Ibnu, anak yang ceria, pandai bergurau walau membosankan untuk Fariz dengar. Tapi jauh sebelumnya, Ibnu pernah mengatakan kalau dia sendiri, di ruangan gelap bersama sepi yang selalu datang. Di ruang yang menyekat waktu tanpa ada satu pun yang tahu.

Jauh sebelum kecelakaan itu hadir, Ibnu juga pernah masuk rumah sakit akibat ulah seseorang. Regi tahu, orang itu, bahkan pernah mengancamnya untuk tidak melapor pada yang berwajib.

Ketika itu, Galuh masih SMP, liburan yang dirasanya menyenangkan, tapi malah membawa tangis Kamila hadir diantara senyum yang Galuh ciptakan.

Galuh, Ibnu, dan Fariz adalah satu. Mereka tak pernah terpisah, meski ketiganya memiliki sifat yang berbeda. Galuh tersenyum, tapi tak banyak yang tahu dibalik senyumnya ada tangis yang tak kalah sesak dari apa yang ia lihat saat Kamila memeluk Fariz.

Galuh tak bisa membayangkan betapa rapuhnya Kamila saat tahu Ibnu telah dibawa kabur oleh orang lain.
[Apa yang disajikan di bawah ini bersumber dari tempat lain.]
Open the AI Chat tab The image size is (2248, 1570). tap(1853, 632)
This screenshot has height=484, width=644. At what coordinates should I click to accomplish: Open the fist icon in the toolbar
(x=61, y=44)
Dalam situasi yang begitu ramai dan banyak orang yang berjalan ke sana dan ke mari, cukup membuat sedikit pandangan  beralih tanpa sadar.

"Om siapa? Om bukan temen Papa!"

Tepuk tangan itu menjadi pembuka saat Ibnu tersadar dari pingsan. Ia melihat sekitarnya, tak ada siapa-siapa di sana. Ibnu kembali menatap orang yang ia ajak bicara sebelum ia mendengar tawa besar itu menggema, membuat Ibnu terdiam untuk beberapa saat.

"Kamu pasti Garuda 'kan, anak Regi Wijaya?"

Tanya orang tersebut sambil memegang sebelah pipi Ibnu. Ibnu memalingkan wajahnya, membiarkan  hiruk piruk angin yang masuk melewati celah lubang di bawah pimtu itu mengembus.

"Wah, ada tamu di sini, rupanya. Ayah ketemu dia di mana?"

"Stasiun, kamu kenal dia, Nak?"

"Kenal, dong. Dia Garuda Ibnu Haikal. Adik kandung seorang Haikal Ananta Fariz yang bijaksana. Bagaimana aku bisa lupa?"

"Kalian mau ngepain?!"

"Mau buat Fariz menyesal, dia itu nggak pantas menang. Pertandingan waktu itu harusnya dimenangkan oleh gue, Kakak lo curang!"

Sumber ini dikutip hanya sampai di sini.